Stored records
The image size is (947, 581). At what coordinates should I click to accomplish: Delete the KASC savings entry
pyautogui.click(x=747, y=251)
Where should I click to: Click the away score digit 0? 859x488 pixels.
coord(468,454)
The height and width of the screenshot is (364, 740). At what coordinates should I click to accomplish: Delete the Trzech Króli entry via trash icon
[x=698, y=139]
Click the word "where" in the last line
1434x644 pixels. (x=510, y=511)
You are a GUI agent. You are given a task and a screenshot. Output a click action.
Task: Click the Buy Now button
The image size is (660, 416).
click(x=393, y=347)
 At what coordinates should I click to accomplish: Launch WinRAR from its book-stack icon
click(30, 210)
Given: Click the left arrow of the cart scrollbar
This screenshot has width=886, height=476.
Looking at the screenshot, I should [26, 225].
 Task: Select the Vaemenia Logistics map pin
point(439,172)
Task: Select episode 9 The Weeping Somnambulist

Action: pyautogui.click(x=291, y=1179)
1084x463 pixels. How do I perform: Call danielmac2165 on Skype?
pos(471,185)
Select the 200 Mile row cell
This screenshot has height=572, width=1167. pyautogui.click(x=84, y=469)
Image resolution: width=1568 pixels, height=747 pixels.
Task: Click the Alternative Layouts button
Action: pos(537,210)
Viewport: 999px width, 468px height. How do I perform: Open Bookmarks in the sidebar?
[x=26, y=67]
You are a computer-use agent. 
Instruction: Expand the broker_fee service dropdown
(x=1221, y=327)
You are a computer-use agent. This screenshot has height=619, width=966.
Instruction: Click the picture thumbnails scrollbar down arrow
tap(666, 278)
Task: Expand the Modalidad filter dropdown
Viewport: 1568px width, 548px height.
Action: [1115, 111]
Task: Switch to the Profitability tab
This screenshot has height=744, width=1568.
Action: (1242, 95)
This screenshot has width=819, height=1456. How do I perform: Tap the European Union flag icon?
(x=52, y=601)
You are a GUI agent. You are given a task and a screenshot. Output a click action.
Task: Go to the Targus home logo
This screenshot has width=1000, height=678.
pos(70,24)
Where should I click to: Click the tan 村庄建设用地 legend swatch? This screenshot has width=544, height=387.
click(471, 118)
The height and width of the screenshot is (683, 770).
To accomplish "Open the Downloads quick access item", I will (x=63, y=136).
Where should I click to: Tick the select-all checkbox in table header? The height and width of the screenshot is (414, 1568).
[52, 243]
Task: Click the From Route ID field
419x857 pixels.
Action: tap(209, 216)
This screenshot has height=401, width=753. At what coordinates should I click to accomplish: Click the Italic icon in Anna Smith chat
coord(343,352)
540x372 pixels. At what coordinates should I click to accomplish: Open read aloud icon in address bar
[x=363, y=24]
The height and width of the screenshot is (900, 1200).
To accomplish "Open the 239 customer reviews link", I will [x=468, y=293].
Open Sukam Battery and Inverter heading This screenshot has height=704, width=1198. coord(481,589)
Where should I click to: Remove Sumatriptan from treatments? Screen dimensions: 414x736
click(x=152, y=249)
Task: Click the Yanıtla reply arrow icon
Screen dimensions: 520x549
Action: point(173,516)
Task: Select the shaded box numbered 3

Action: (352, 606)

Problem to solve =>
Keeping each word as it stands, transcribe every entry.

Solution to the problem =>
The image size is (947, 581). At what coordinates should I click to accomplish: Delete the KASC savings entry
pyautogui.click(x=747, y=251)
Where should I click to: Click the away score digit 0? 859x488 pixels.
coord(468,454)
The height and width of the screenshot is (364, 740). At what coordinates should I click to accomplish: Delete the Trzech Króli entry via trash icon
[x=698, y=139]
Click the word "where" in the last line
1434x644 pixels. (x=510, y=511)
You are a GUI agent. You are given a task and a screenshot. Output a click action.
Task: Click the Buy Now button
The image size is (660, 416).
click(x=393, y=347)
 At what coordinates should I click to accomplish: Launch WinRAR from its book-stack icon
click(30, 210)
Given: Click the left arrow of the cart scrollbar
This screenshot has width=886, height=476.
Looking at the screenshot, I should [26, 225].
 Task: Select the Vaemenia Logistics map pin
point(439,172)
Task: Select episode 9 The Weeping Somnambulist

Action: pyautogui.click(x=291, y=1179)
1084x463 pixels. How do I perform: Call danielmac2165 on Skype?
pos(471,185)
Select the 200 Mile row cell
This screenshot has height=572, width=1167. pyautogui.click(x=84, y=469)
Image resolution: width=1568 pixels, height=747 pixels.
Task: Click the Alternative Layouts button
Action: pos(537,210)
Viewport: 999px width, 468px height. How do I perform: Open Bookmarks in the sidebar?
[x=26, y=67]
You are a computer-use agent. 
Instruction: Expand the broker_fee service dropdown
(x=1221, y=327)
You are a computer-use agent. This screenshot has height=619, width=966.
Instruction: Click the picture thumbnails scrollbar down arrow
tap(666, 278)
Task: Expand the Modalidad filter dropdown
Viewport: 1568px width, 548px height.
Action: [1115, 111]
Task: Switch to the Profitability tab
This screenshot has height=744, width=1568.
Action: (1242, 95)
This screenshot has width=819, height=1456. How do I perform: Tap the European Union flag icon?
(x=52, y=601)
You are a GUI agent. You are given a task and a screenshot. Output a click action.
Task: Go to the Targus home logo
This screenshot has width=1000, height=678.
pos(70,24)
Where should I click to: Click the tan 村庄建设用地 legend swatch? This screenshot has width=544, height=387.
click(471, 118)
The height and width of the screenshot is (683, 770).
To accomplish "Open the Downloads quick access item", I will (x=63, y=136).
Where should I click to: Tick the select-all checkbox in table header? The height and width of the screenshot is (414, 1568).
[52, 243]
Task: Click the From Route ID field
419x857 pixels.
Action: tap(209, 216)
This screenshot has height=401, width=753. At what coordinates should I click to accomplish: Click the Italic icon in Anna Smith chat
coord(343,352)
540x372 pixels. At what coordinates should I click to accomplish: Open read aloud icon in address bar
[x=363, y=24]
The height and width of the screenshot is (900, 1200).
To accomplish "Open the 239 customer reviews link", I will [x=468, y=293].
Open Sukam Battery and Inverter heading This screenshot has height=704, width=1198. coord(481,589)
Where should I click to: Remove Sumatriptan from treatments? Screen dimensions: 414x736
click(x=152, y=249)
Task: Click the Yanıtla reply arrow icon
Screen dimensions: 520x549
Action: point(173,516)
Task: Select the shaded box numbered 3

Action: (352, 606)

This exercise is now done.